II. La portée de la décision sur la gestion temporelle des procédures collectives
A. Une solution pragmatique dans l’attente de la réalisation de l’actif
La décision illustre la souplesse dont dispose le tribunal pour aménager la durée de la liquidation lorsque des actifs sont encore à réaliser. Elle s’inscrit dans la ligne de la jurisprudence qui considère que la seule existence d’un passif résiduel ne suffit pas à justifier la clôture immédiate. La Cour d’appel de Toulouse a jugé que « rien n’établit en revanche que la poursuite des opérations de liquidation judiciaire est rendue impossible en raison de l’insuffisance de l’actif » et qu’il n’y a pas lieu de clôturer s’il existe « une chance de voir la procédure clôturée par extinction du passif » (Cour d’appel de Toulouse, 18 février 2025, n°24/00690). En l’espèce, le tribunal a accordé une prorogation courte, de trois mois, ce qui permet de réexaminer rapidement la situation. Cette approche pragmatique évite une clôture prématurée qui nuirait aux intérêts des créanciers.
B. Les limites de la prorogation face à la durée excessive de la procédure
Si la prorogation est justifiée par la nécessité de réaliser l’actif, elle ne doit pas conduire à une prolongation excessive de la procédure. La Cour d’appel de Toulouse a rappelé que « la violation du droit du débiteur d’être jugé dans un délai raisonnable et de disposer à nouveau de ses biens n’est pas sanctionnée par la clôture de la procédure ». Le tribunal de commerce de Villefranche-sur-Saône – Tarare a limité la prorogation à trois mois seulement, ce qui manifeste une volonté de ne pas laisser la procédure s’étendre au-delà du nécessaire. Cette décision s’inscrit dans un équilibre entre l’efficacité de la liquidation et le respect des droits du débiteur. Le greffier devra convoquer le débiteur à l’audience la plus proche de la nouvelle date afin d’examiner la clôture, garantissant ainsi un contrôle régulier de la procédure.
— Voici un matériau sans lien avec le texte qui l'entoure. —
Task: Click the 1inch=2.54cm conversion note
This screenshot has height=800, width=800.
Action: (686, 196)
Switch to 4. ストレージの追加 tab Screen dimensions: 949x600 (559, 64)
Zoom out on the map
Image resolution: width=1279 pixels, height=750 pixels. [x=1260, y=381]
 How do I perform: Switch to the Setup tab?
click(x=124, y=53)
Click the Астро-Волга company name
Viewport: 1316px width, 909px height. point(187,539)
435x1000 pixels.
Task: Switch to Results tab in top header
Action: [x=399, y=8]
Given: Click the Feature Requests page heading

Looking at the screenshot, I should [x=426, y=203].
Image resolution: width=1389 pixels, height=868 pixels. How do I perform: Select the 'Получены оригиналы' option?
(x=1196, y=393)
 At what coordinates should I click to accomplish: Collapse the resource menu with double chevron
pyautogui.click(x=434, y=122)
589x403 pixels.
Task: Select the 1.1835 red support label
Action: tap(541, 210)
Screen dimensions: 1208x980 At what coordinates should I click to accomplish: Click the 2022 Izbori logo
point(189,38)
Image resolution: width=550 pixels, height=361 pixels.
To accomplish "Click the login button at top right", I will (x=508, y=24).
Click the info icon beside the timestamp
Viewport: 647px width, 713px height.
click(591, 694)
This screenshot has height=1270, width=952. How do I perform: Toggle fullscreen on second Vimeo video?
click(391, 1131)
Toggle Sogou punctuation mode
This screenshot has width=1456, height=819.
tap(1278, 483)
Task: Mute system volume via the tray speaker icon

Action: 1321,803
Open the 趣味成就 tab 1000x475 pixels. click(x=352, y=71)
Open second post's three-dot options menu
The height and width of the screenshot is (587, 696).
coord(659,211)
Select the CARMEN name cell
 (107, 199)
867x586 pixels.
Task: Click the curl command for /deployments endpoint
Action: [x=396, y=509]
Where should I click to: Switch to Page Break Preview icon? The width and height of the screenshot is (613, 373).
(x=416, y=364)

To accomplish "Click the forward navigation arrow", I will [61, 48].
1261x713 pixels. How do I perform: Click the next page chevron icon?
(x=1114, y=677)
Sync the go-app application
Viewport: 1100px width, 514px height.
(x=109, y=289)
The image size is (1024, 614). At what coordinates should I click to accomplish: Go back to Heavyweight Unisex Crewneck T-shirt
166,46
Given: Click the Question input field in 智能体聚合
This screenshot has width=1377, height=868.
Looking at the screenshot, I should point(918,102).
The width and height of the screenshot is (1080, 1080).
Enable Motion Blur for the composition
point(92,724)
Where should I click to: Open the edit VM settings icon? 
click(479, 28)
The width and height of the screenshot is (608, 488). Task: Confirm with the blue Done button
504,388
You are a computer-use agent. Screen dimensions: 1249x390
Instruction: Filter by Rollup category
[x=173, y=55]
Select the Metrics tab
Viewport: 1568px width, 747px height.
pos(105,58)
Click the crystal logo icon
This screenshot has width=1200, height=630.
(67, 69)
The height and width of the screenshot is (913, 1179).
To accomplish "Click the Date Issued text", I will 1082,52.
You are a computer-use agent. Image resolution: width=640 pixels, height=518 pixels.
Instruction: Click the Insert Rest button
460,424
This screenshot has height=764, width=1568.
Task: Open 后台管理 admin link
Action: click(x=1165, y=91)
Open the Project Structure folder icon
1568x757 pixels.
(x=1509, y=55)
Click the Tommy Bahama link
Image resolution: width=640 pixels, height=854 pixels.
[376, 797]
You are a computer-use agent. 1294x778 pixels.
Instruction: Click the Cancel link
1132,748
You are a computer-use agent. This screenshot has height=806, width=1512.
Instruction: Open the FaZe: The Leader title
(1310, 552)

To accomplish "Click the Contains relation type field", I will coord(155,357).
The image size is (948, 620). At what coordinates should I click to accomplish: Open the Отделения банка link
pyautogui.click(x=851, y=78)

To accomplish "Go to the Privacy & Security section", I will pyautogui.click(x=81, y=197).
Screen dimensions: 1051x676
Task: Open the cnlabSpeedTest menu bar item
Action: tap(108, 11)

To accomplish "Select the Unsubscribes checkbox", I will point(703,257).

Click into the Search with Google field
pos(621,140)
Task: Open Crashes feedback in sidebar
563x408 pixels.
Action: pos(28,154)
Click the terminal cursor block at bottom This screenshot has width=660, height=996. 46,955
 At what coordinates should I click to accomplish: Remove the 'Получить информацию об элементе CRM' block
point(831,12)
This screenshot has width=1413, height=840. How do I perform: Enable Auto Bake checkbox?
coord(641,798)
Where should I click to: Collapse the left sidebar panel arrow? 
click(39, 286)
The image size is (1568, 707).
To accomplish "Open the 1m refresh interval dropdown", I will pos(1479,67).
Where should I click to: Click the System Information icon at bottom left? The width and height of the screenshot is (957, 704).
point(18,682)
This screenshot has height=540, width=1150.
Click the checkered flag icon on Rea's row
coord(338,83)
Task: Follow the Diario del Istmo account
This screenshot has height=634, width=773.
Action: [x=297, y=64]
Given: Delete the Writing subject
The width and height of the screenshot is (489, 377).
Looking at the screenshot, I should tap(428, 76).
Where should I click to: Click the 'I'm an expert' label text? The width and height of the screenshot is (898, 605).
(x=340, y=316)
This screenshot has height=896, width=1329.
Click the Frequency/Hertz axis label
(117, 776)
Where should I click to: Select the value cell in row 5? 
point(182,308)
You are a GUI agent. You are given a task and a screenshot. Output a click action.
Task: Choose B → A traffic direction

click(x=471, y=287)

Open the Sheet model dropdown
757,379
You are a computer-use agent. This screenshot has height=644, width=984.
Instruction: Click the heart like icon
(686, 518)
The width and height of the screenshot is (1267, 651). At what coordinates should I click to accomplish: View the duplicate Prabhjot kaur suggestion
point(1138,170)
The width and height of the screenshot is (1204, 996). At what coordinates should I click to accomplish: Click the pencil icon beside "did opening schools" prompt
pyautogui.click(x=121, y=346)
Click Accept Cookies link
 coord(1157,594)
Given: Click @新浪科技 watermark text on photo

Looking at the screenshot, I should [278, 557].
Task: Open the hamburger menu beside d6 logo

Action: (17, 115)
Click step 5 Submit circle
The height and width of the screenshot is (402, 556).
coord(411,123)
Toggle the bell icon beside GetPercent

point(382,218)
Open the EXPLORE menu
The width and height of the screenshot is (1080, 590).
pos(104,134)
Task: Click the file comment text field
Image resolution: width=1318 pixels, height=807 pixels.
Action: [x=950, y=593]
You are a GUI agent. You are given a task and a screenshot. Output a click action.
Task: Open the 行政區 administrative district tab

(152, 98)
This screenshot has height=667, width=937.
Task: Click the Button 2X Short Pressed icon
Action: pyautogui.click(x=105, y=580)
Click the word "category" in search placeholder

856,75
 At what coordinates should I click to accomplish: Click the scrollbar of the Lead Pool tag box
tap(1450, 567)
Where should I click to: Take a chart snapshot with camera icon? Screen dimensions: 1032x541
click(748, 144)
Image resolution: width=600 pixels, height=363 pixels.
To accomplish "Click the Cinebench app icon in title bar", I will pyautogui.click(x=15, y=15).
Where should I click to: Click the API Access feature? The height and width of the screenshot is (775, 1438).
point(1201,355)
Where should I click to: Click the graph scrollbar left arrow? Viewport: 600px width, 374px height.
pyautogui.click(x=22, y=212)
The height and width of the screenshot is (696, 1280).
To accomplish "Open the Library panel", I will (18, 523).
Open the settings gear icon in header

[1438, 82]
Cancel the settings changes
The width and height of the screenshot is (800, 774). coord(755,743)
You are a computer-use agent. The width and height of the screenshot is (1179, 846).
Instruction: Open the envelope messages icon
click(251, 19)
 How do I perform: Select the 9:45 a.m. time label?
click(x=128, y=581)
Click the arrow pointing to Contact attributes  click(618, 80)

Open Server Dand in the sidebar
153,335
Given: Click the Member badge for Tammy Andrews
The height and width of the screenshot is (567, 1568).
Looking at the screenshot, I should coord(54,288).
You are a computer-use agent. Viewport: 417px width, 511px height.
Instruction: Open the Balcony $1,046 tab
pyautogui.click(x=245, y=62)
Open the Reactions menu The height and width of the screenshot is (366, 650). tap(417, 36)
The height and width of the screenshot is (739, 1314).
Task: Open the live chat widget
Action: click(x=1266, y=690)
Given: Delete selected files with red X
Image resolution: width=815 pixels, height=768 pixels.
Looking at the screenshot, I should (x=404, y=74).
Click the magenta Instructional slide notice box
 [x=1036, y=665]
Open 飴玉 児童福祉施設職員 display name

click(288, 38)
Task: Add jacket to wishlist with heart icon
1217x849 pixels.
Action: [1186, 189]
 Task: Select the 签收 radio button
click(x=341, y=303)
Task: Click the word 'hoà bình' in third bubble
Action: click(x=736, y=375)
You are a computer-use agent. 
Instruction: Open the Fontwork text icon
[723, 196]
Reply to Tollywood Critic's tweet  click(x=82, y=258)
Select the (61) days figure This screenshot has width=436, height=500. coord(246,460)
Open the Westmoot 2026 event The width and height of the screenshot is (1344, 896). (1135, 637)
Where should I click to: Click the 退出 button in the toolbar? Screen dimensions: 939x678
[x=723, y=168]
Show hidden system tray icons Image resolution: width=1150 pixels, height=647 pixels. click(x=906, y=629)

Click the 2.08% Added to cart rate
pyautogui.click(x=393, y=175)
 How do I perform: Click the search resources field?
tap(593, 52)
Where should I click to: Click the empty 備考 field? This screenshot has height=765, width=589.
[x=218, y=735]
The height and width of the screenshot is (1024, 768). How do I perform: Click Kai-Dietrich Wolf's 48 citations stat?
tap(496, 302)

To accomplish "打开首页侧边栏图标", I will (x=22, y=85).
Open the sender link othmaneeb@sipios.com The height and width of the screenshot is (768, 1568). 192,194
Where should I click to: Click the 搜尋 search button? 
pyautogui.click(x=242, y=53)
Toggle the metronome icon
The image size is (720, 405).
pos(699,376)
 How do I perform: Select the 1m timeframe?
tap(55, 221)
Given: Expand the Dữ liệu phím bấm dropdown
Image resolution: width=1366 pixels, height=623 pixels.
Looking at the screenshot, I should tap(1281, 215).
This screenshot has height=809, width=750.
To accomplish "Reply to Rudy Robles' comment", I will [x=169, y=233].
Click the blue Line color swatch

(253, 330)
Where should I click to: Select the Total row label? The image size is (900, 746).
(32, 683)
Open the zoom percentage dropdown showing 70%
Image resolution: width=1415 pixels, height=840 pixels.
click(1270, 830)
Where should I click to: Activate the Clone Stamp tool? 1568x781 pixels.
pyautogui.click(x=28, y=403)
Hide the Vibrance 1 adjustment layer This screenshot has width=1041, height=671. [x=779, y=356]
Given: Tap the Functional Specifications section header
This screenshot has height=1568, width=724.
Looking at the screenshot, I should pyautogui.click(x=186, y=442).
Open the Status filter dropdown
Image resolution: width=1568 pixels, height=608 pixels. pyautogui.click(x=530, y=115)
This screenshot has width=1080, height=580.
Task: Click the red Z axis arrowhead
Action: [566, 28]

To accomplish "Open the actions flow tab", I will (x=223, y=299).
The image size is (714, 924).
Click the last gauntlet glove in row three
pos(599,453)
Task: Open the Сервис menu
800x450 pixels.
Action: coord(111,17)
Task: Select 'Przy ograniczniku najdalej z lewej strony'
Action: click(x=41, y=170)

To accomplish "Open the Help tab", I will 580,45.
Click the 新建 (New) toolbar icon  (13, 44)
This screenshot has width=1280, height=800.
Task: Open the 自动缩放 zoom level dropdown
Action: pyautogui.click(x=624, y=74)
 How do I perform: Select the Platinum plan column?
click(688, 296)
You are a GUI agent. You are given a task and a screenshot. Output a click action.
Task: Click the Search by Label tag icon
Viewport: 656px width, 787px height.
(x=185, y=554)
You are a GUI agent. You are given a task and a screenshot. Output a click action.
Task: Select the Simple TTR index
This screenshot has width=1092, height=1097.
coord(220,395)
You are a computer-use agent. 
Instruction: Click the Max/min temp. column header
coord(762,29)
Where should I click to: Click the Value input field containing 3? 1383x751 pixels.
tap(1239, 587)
Jurisprudences utilisées pour enrichir le commentaire
Fondements juridiques
Article L. 643-9 du Code de commerce En vigueur
Dans le jugement qui ouvre ou prononce la liquidation judiciaire, le tribunal fixe le délai au terme duquel la clôture de la procédure devra être examinée. Si la clôture ne peut être prononcée au terme de ce délai, le tribunal peut proroger le terme par une décision motivée.
Lorsqu’il n’existe plus de passif exigible ou que le liquidateur dispose de sommes suffisantes pour désintéresser les créanciers, ou lorsque la poursuite des opérations de liquidation judiciaire est rendue impossible en raison de l’insuffisance de l’actif, ou encore lorsque l’intérêt de cette poursuite est disproportionné par rapport aux difficultés de réalisation des actifs résiduels la clôture de la liquidation judiciaire est prononcée par le tribunal, le débiteur entendu ou dûment appelé.
Le tribunal peut également prononcer la clôture de la procédure en désignant un mandataire ayant pour mission de poursuivre les instances en cours et de répartir, le cas échéant, les sommes perçues à l’issue de celles-ci lorsque cette clôture n’apparaît pas pouvoir être prononcée pour extinction du passif.
Le tribunal est saisi à tout moment par le liquidateur, le débiteur ou le ministère public. Il peut se saisir d’office. A l’expiration d’un délai de deux ans à compter du jugement de liquidation judiciaire, tout créancier peut également saisir le tribunal aux fins de clôture de la procédure.
En cas de plan de cession, le tribunal ne prononce la clôture de la procédure qu’après avoir constaté le respect de ses obligations par le cessionnaire.